* start Records to process *
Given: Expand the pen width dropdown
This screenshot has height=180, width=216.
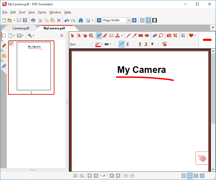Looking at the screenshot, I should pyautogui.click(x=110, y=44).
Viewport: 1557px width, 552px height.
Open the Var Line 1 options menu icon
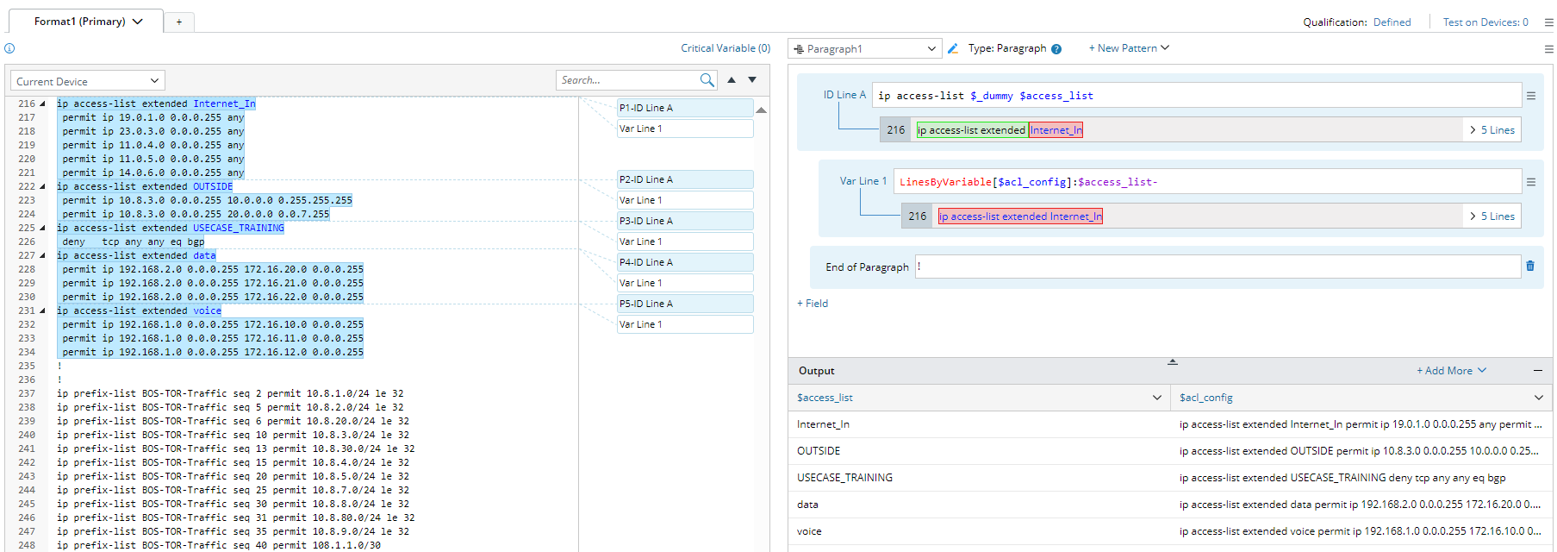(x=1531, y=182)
* end Records to process *
* start Records to process *
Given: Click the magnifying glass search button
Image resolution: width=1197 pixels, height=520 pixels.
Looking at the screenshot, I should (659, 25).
* end Records to process *
Problem details:
Reproduce the material word for word, from the line containing "Given: Click the" up to and including the line containing "Looking at the screenshot, I should (659, 25).".

Right answer:
Given: Click the magnifying glass search button
Image resolution: width=1197 pixels, height=520 pixels.
Looking at the screenshot, I should (659, 25).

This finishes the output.